Upon applying for the Engaged Citizen Corps, I was under the impression that it would be like any other form of service I had done throughout my lifetime- direct and short-term contact with whomever I was serving. Little did I know that being a part of the ECC would cause me to reexamine the way I viewed myself and the service I do. In short, the ECC has not been what I initially expected. In reality, it has been a much more enriching and impactful experience. Through combining my academics with service, I have gained a deeper understanding of social issues (specifically homelessness) and how my actions impact others.

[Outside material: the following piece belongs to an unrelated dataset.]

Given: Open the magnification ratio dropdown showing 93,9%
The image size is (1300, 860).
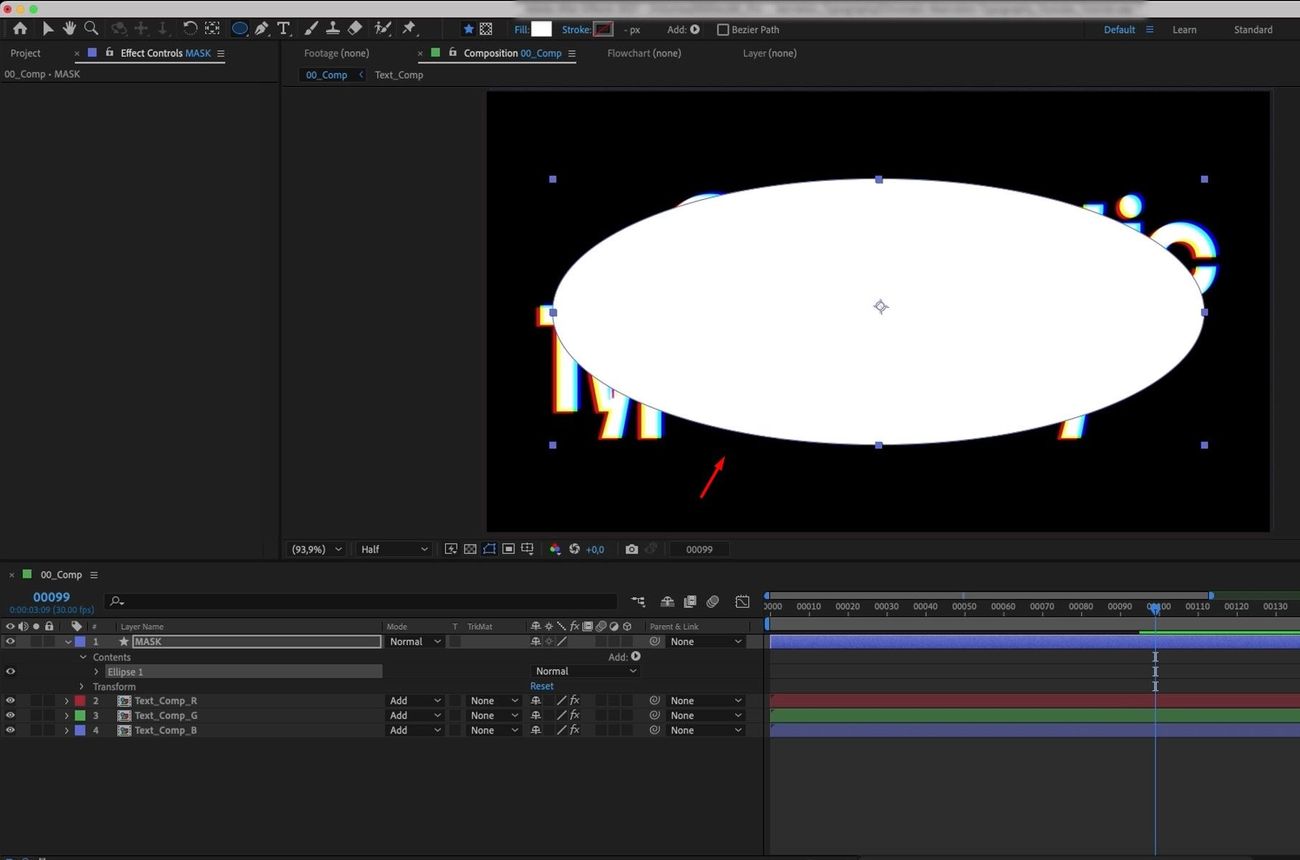Looking at the screenshot, I should 314,549.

As an Engaged Citizen Member, I have been paired with Iowa Homeless Youth Centers (IHYC), a non-profit that works to end the cycle of homeless and promote independence through assistance and support. IHYC works primarily with the ages of 16-22 with direct assistance in the areas of education, employment, safe housing, positive community engagement, and life skills. There are several programs instilled at IHYC in order to achieve the youth’s goals within the said areas including the Youth Opportunity Center, Post-Secondary Education Retention Program (aka PSERP), counseling, Street Outreach, and Emergency Beds. The Youth Opportunity Center is a safe-space where youth can have a warm meal, use computers, socialize with others, and relax. Meanwhile, PSERP works closely with the youth as a form of support while achieving a higher education. Several of the youth utilize the counselor, while even more participate in Street Outreach, a program in which every other weekend, members and volunteers of IHYC bring survival packs to people experiencing homeless. Finally, the Emergency Beds are available for up to 10 youth, in which they can reside for a short amount of time while they work with IHYC’s staff to figure out their next steps. Needless to say, IHYC is dedicated to helping the youth reach a level of self-sufficiency.

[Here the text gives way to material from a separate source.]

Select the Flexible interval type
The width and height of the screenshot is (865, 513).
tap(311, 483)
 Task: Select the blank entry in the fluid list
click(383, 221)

As an ECC member, I work closely with Taylor McKee, the Development Coordinator and Emma Christianson, the Development Director. My main responsibilities at IHYC include helping organize special events. I am also responsible for revamping IHYC’s presence on social media and occasionally interviewing youth or staff members for the IHYC’s newsletter. During my time thus far at IHYC, I have gained a better understanding of the inner workings of non-profits and the amount of thought and work that goes into every aspect of the programs. More importantly, I have become more educated on the social issue of homelessness and now feel as though I have a greater understanding of how I can act as an advocate. All in all, this year has been a very humbling and eye-opening experience.

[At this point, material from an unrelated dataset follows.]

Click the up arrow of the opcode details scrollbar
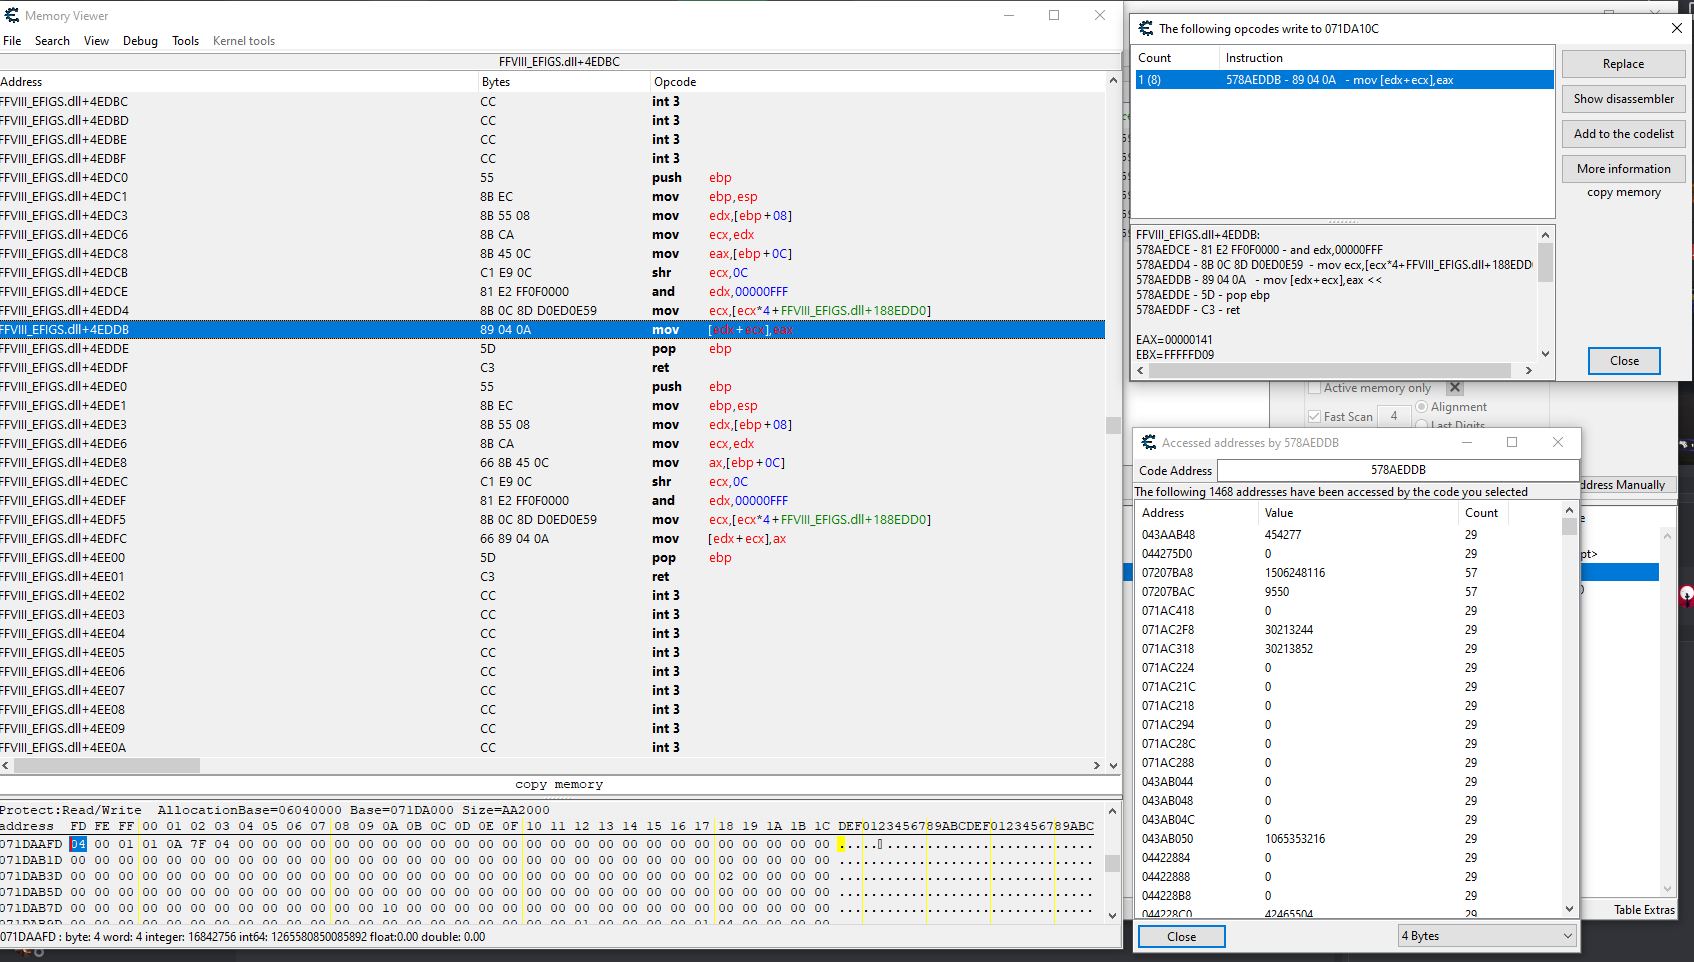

As a part of the ECC’s service-learning component, I took a class called the Common Good with my fellow ECC members. While this class was not what I was expecting, it caused me to reexamine my preconceived notions about service. Essentially, we read and discussed Toxic Charity by Robert Lupton, a book that enforced the idea that service often hurts and disadvantages the ones it aims to help. Initially, this message seemed rather taboo and cynical. However, after further analyzing Lupton’s message, I was able to acknowledge the root of his message. Too often in the field of service, aid is given without fully examining what actually needs to be done and how it will affect those being served in the long run. Additionally, some service provides too much assistance that it leads to dependency, which in turn creates and perpetuates a cycle. In contrast, IHYC believes that the only way to break the cycle of homelessness is through promoting self-sufficiency among the youth. Through doing so, the youth are able to take accountability for the progress and their future plans. I have seen first hand how thrilled and proud the youth are when they complete a major task or milestone. After seeing the impact that IHYC’s tactic had on the youth, I was able to better understand Lupton’s message and its implications.
While I have had many wonderful experiences during my time in the ECC and IHYC, I am most grateful for the level of social awareness the programs have given me. Before this year, I considered myself a knowledgeable and socially-conscious member of society. However, I now have a better understanding of the causes and social construct of homelessness than I did before entering this program. Our society has a habit of ignoring topics or issues that make us uncomfortable or don’t directly affect us. This is a major flaw as it only perpetuates the issue. Thus, I’ve realized that advocacy can start small. In fact, change can start from simply realizing there is an injustice. For example, several times throughout the year I have found myself acknowledging stereotypes our society has on a day to day basis. I have also become more self-aware of my privilege. More specifically, I have realized that while I cannot control the fact that I am a privileged individual, I can control how I use my privilege. For example, I have used my privilege of going to Drake to promote change and advocate for others through serving as a member of the ECC.
It is amazing to think that I have gained so much experience and awareness just through simply applying to the ECC. Drake University and the ECC have exceeded my expectations and made my first year of college an enriching and unique experience, and for that I am thankful. As my year draws to a close, I am saddened to think that my time as an ECC and IHYC member are almost over. However, I know that my journey to becoming a better advocate has only started and has been greatly aided by my experiences provided by the ECC.